As I continue my cybersecurity journey I wanted to publish my notes in order to provide helpful write-ups for other learners on the same journey, with the added benefit of explaining the concepts in a beginner friendly way. I intend to break things down bit by bit and provide further clarification for learners.

The second TryHackMe module is Linux Fundamentals II. This section helps us learn how to connect to a Linux machine remotely using SSH, advance the use of commands by providing flags & switches and use man pages and other root directories on a Ubuntu Linux install to gather further information. We also learn further commands used to interact with the file system, digress into file permissions and switching users.

What is SSH & how Does it Work?

In-browser functionality uses protocol called Secure Shell or SSH for short and is the common means of connecting to and interacting with the command line of a remote Linux machine.

Secure Shell or SSH simply is a protocol between devices in an encrypted form.

Using cryptography, any input we send in a human-readable format is encrypted for travelling over a network -- where it is then unencrypted once it reaches the remote machine.

• SSH allows us to remotely execute commands on another device remotely.

• Any data sent between the devices is encrypted when it is sent over a network such as the Internet

The TryHackMe AttackBox is a Ubuntu Linux machine that is hosted online in the cloud and can be interacted with via your browser.

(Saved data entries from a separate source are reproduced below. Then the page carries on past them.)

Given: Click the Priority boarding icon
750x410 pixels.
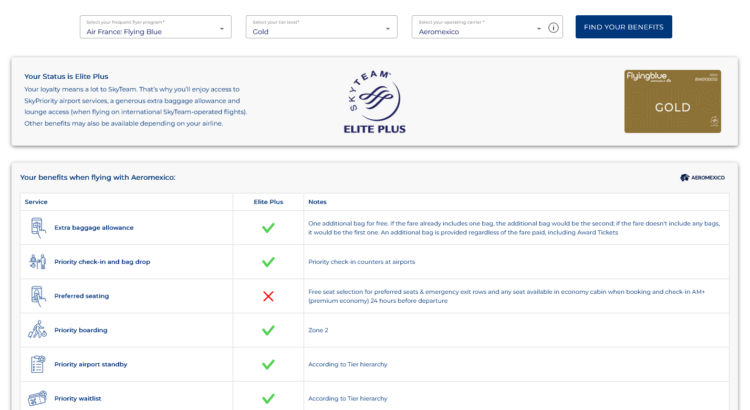Looking at the screenshot, I should coord(38,330).
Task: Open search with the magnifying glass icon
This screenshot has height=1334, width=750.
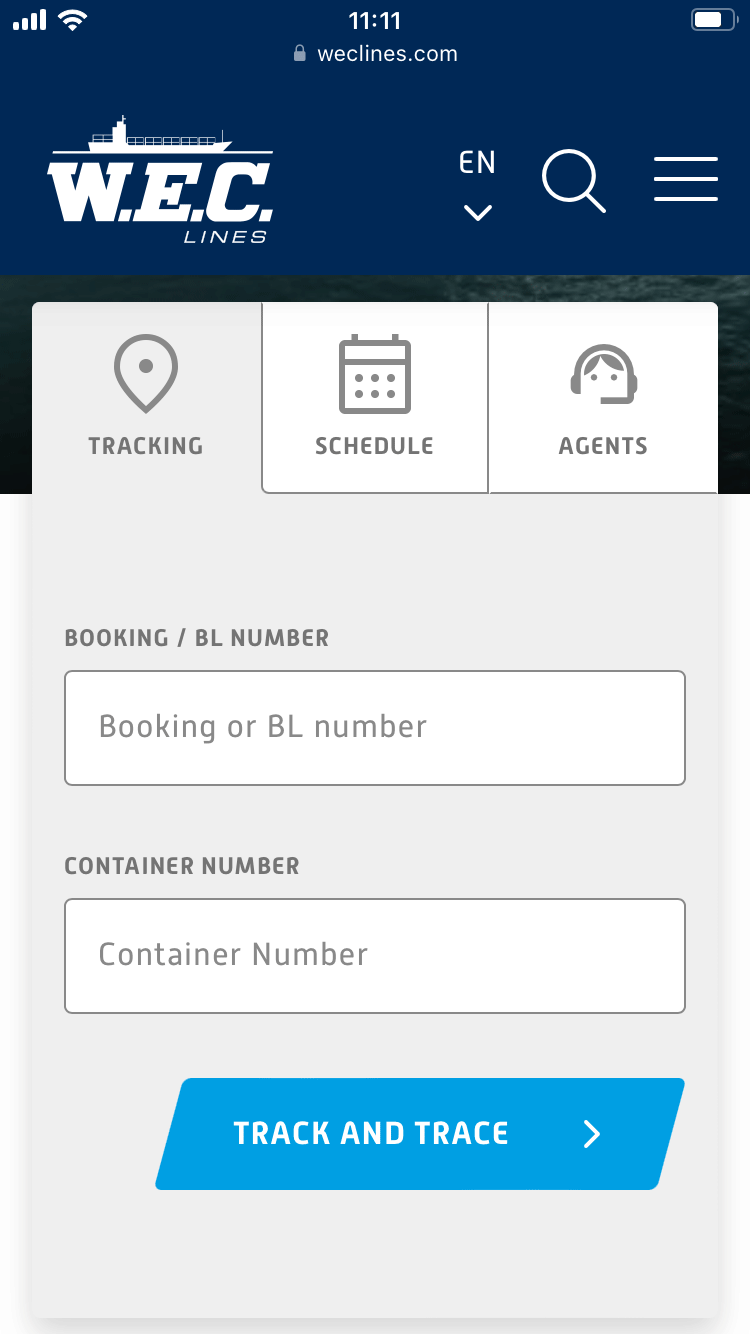Action: 574,181
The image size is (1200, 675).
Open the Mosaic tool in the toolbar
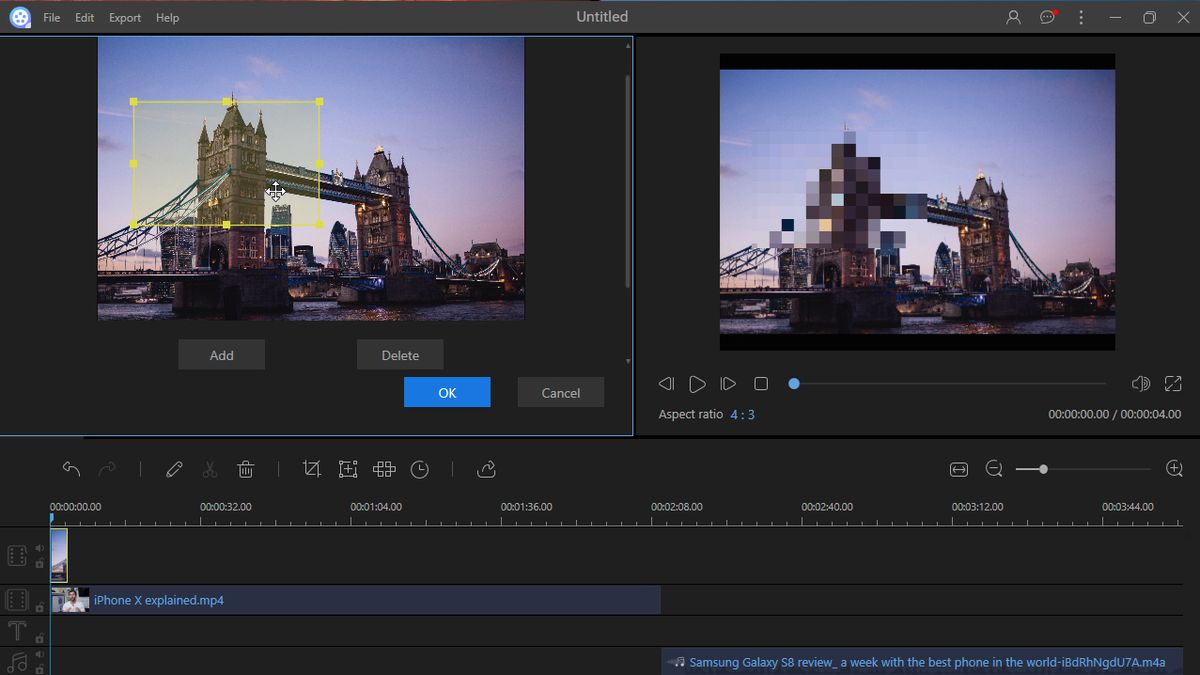(x=384, y=469)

Using SSH to Login to Your Linux Machine

The syntax to use SSH is very simple. We only need to provide two things:

1. The IP address of the remote machine

2. Correct credentials to a valid account to login with on the remote machine

Now that we are connected, any commands that we execute will now execute on the remote machine -- not our own.

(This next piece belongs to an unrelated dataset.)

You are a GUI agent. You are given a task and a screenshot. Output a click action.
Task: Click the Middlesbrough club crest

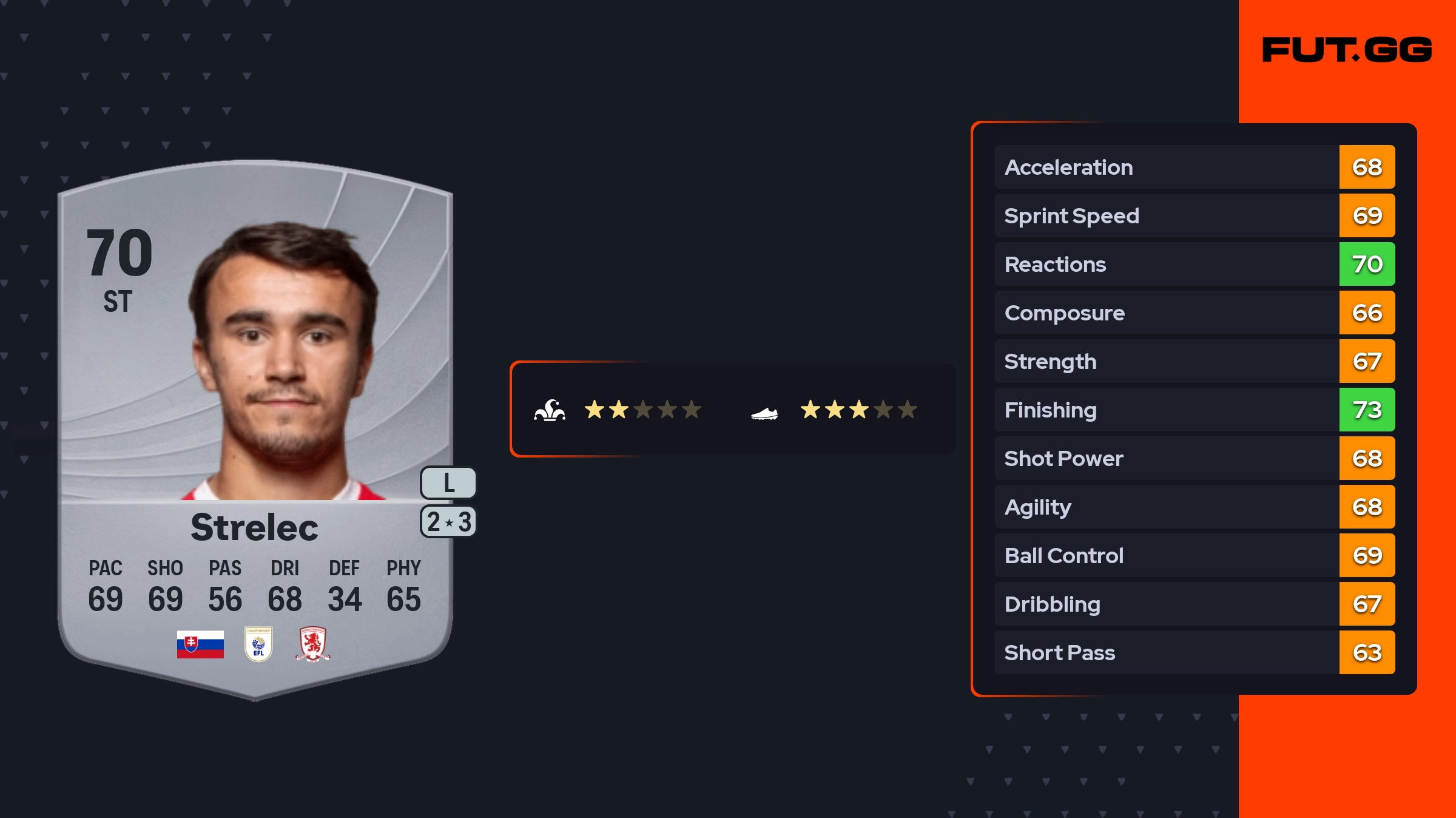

Note: When you type a password into an ssh login prompt there is no visible feedback -- you will not be able to see any text or symbols appear as you type the password. It is still working, however, so just type the password and press enter to login.

Intro to Flags and Switches

A majority of commands allow for arguments to be provided. These arguments are identified by a hyphen and a certain keyword known as flags or switches.

We'll later discuss how we can identify what commands allow for arguments to be provided and understanding what these do exactly.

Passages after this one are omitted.